*Text segment*:
---*---

The Moment the Ethics Question Becomes Real
It happens somewhere in the middle of a sprint. You're building a feature — a loan approval model, a hiring screening tool, a customer churn predictor — and a question surfaces that isn't in the ticket.
"What happens if this is wrong about someone?"
Most engineering processes don't have a great answer. There's no ticket for that. Ethics reviews, if they exist, happen at the policy level, disconnected from the code being written. Developers ship the feature, the system goes live, and the ethical consequences of its decisions become someone else's problem — until they become everyone's problem.
This post is about closing that gap. Not at the policy level — at the code level. What does ethical AI development actually look like in practice, as a developer shipping business software in 2026?
Why This Is a Developer Problem, Not Just a Policy Problem
The standard framing is: companies set AI ethics policies, legal reviews them, and developers implement whatever they're told. Ethics is above the engineer's pay grade.
This framing fails for two reasons.

---*---

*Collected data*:
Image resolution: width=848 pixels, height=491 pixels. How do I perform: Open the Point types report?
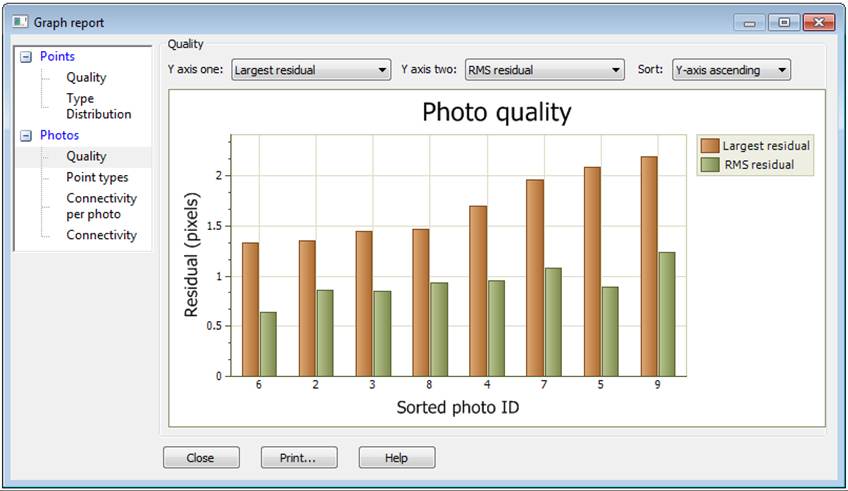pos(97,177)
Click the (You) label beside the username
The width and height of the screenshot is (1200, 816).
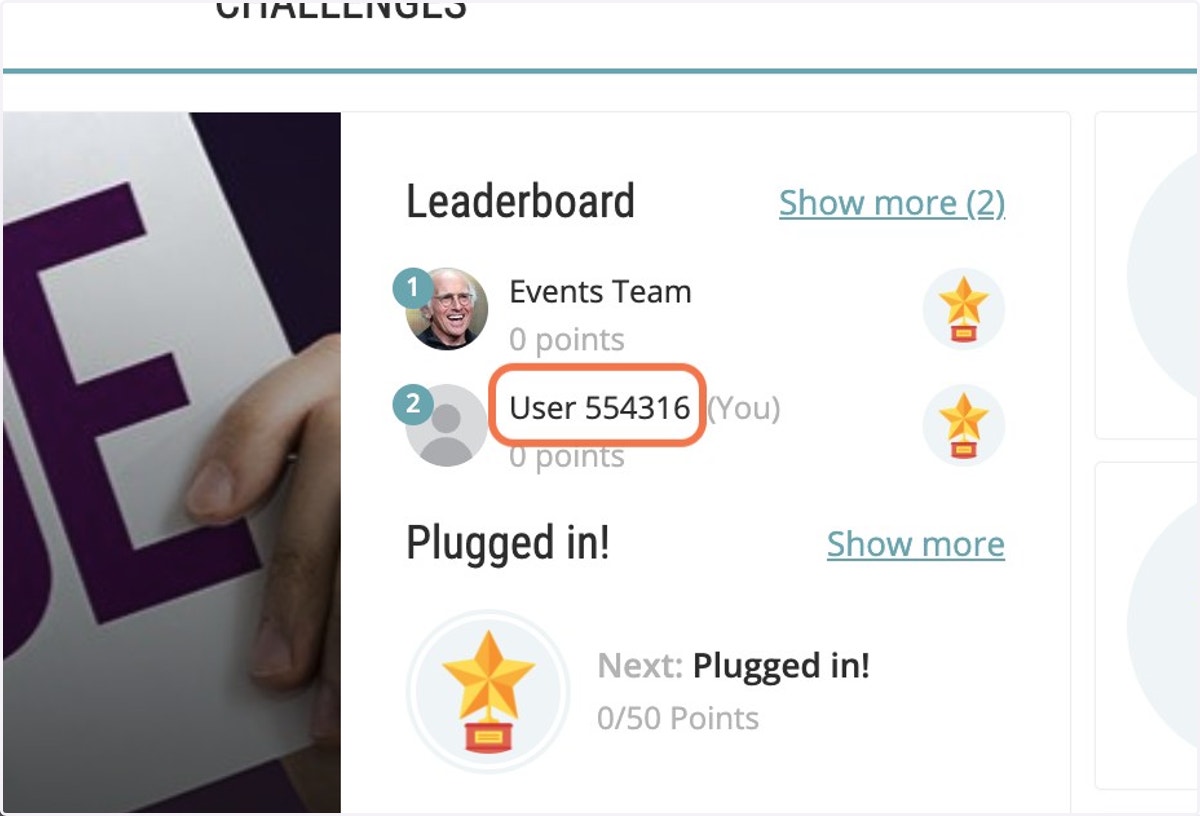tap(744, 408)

---*---

Write the next part of the post on ethical AI development for developers, picking up right after "This framing fails for two reasons."

*Answer section*:
First, the decisions that determine ethical outcomes are made in code. Which features you include in a model. How you handle missing data. Whether you build in override mechanisms. Whether you log decisions in ways that allow auditing. These are engineering decisions, made by developers, that have ethical consequences. The policy document doesn't implement them — you do.
Second, developers are often the first people to see the ethical problems. You're the one who notices that the training data has almost no examples from a particular demographic. You're the one who sees that the model's confidence scores don't actually track its accuracy. You're the one who realises there's no mechanism for users to dispute an automated decision. If you don't raise it, it might not get raised.
This isn't about developers becoming ethicists or making unilateral decisions about company policy. It's about understanding that the choices you make in implementation have ethical stakes, and building that awareness into how you work.
The Core Problems to Design Against
Bias and Fairness
Algorithmic bias is the most discussed AI ethics issue and the one with the most established tooling for detection and mitigation. The key concepts:
Disparate impact: A system that produces different outcomes across demographic groups, even if the demographic variable isn't explicitly in the model. A credit model that uses zip code as a feature may have disparate racial impact even without explicit race data, because zip code correlates with race in many markets.
Measurement bias: The training data measures outcomes that are themselves biased. If a hiring model is trained on historical promotion decisions, and those decisions were influenced by gender bias, the model learns to replicate that bias.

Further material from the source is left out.